Monday, November 20, 2006
Lone Fir Crypt. I photograph this part of the McClay crypt frequently. This is a print from a negative where a lot of things went wrong, over exposure, over development, wrong lens shade for the lens. Yet with all the mistakes the end result is an image much different then if everything had worked. The overexposure eliminates all the textural detail from the stone face of the crypt, but allows the illumination of the interior of the crypt seem to glow and the gate is in sharp focus making it stand out against the surreal exterior. Sometimes bad negatives can produce interesting images.
Friday, November 17, 2006
The Omega D-2. This is my set up for printing. A wonderful old Omega D-2 with the condenser head as well as the Omegalite 'cold light' head. Every weekend or any other day I'm not at work I rise early and descend in to my basement darkroom where I spend the morning and sometimes the entire day working on one selected negative trying to make a perfect print. The digital scans of the images really do not do justice to a well made print. Something you can hold in your hand or hang on a wall. Something you had to spend much time in the acquisition of skill even to bring it in to being. A print if properly made and taken care of will be around long after the person who brought it in to being is gone. A moment of time preserved. A fossil. Evidence of a vision.

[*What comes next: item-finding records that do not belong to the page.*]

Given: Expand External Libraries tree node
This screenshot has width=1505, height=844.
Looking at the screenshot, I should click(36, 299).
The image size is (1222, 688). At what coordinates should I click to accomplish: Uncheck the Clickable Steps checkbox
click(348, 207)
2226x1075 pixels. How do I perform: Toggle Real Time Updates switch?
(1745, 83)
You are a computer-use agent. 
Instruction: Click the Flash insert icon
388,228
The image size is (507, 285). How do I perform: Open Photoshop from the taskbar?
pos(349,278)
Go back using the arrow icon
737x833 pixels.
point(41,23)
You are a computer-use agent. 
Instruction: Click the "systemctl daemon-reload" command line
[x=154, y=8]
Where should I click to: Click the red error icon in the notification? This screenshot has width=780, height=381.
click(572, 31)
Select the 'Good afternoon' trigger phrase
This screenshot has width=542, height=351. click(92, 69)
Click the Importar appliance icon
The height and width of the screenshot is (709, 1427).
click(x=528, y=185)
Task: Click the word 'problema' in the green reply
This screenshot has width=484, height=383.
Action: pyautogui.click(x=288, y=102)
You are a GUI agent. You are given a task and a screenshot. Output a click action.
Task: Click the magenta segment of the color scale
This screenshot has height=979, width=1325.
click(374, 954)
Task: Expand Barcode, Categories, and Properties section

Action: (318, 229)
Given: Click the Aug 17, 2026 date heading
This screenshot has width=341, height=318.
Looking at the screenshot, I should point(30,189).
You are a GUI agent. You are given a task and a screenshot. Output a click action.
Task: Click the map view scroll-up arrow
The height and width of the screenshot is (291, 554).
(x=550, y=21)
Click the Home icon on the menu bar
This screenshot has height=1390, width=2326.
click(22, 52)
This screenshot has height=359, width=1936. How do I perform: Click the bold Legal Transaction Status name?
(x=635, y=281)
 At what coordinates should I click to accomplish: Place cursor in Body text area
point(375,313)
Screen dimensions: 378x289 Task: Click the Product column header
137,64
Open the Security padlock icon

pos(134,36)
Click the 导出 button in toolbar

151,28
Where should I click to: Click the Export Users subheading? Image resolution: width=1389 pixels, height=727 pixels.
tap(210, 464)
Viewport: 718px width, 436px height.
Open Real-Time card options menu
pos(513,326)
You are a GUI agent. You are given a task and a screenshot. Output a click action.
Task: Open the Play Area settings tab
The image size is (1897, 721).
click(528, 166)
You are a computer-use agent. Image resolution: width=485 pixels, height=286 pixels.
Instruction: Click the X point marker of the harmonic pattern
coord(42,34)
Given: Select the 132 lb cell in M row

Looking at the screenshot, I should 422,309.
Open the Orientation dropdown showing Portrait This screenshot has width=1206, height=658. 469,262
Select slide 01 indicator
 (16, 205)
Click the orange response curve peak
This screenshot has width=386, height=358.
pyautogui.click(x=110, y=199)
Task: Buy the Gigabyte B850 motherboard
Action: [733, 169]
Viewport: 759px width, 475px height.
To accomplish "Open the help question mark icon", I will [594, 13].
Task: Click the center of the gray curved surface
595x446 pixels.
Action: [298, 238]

Tuesday, November 07, 2006
Scan of orginal print made in 1972. This print was cropped on the sides and top. I like the uncopped print much better done on a higher quality fb matt paper. The uncropped image takes advantage of more of the reflection in the window with the street lamp and buildings across the street. More of the environment. Looking at the print from 1972 and the one I made this weekend also demonstrates how much better I am now at printing.
Sunday, November 05, 2006
Saturday, November 04, 2006
Why do I photograph? At a formative time in my life I became connected to photography. I was drawn to it and practiced it for many years and became by association 'a photographer' within a small and limited community made up of my family, my high school and my friends. I embraced this identity because it was so much better then any other label that I was associated with at the time like shy, awkward, etc. etc. etc. Why I didn't become a photographer is so much water under the bridge now that to dwell on it is to tap in to unpleasant feelings of regret, and self-contempt so I try not to go there. When I quit practicing photography in 1977 I had accomplished little, a box of photos, unprinted negatives, rolls of undeveloped film, in other words not much to put on a resume or to fill a portfolio. I could never let go of my camera though and in the years that followed I had sporadic bursts of creative energy that as time went on became further and further apart. As I approached 50 I had a desire to finish what I started and bring it to some conclusion that I could live with. I wanted to put together a portfolio of work that demonstrated to myself and to anyone who cared to look that I am a photographer.